> PROMPT: In the entries below, how many lines contain the string "computer"? Respond with the number only.

> DATA SECTION:
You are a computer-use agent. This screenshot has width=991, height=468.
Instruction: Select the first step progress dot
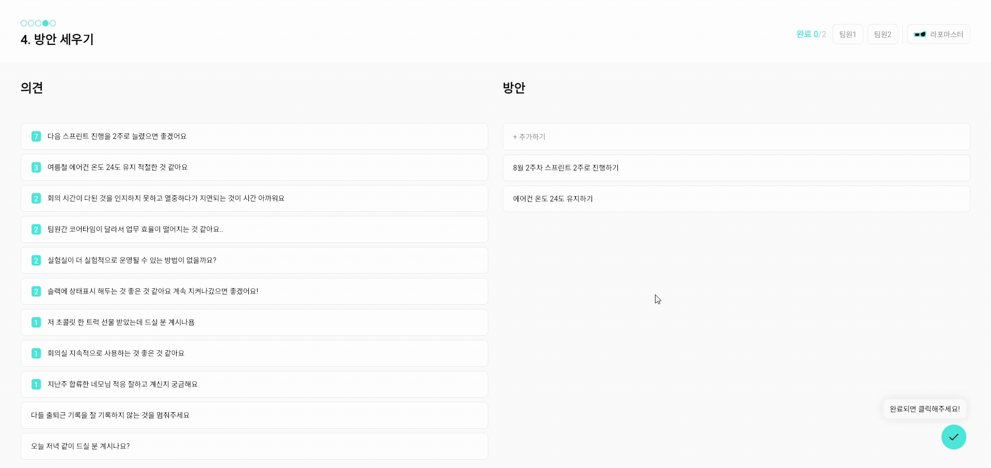coord(24,23)
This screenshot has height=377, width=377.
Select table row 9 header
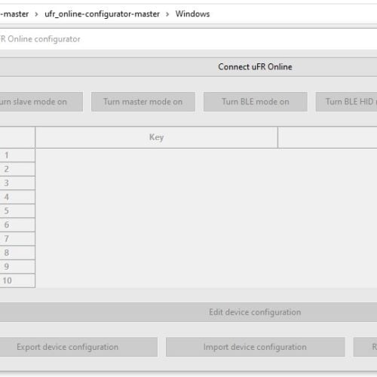click(17, 266)
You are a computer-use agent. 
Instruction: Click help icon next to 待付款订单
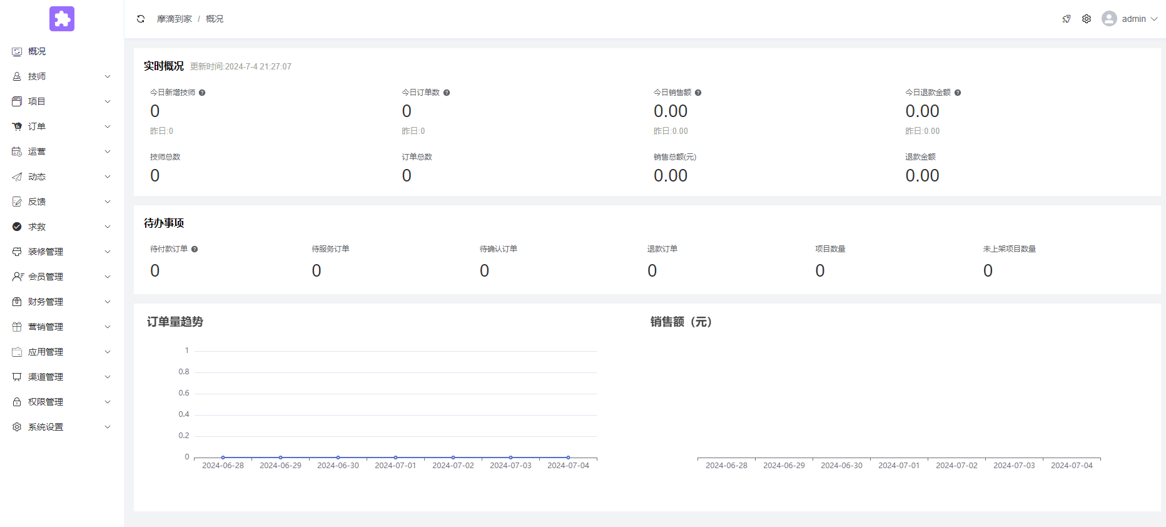point(195,249)
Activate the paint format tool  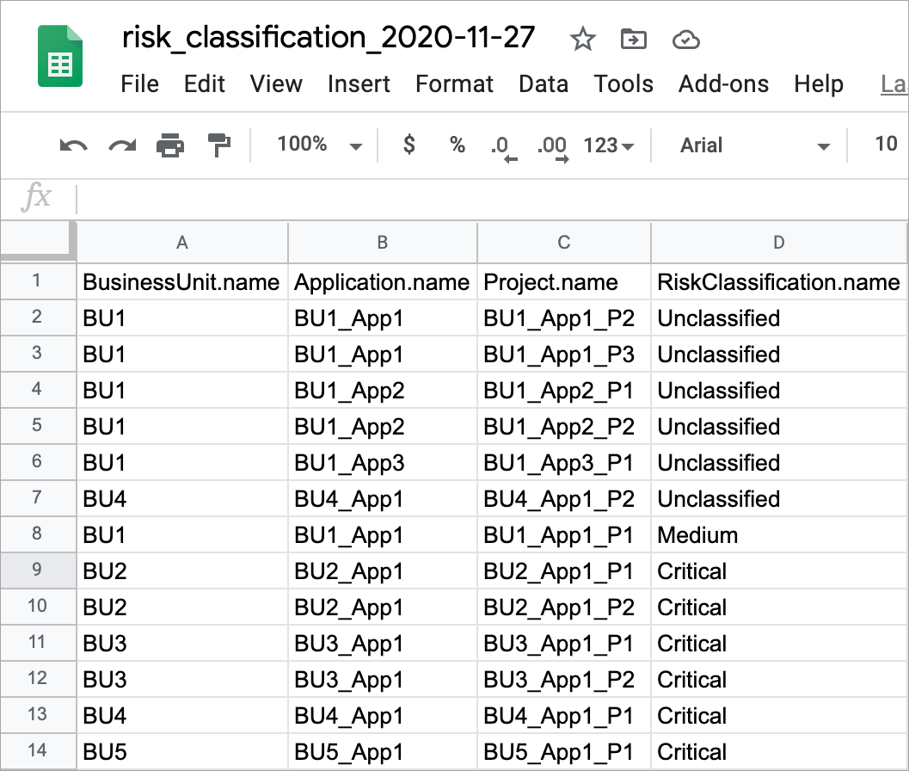(220, 145)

> SOLVED PROBLEM: 2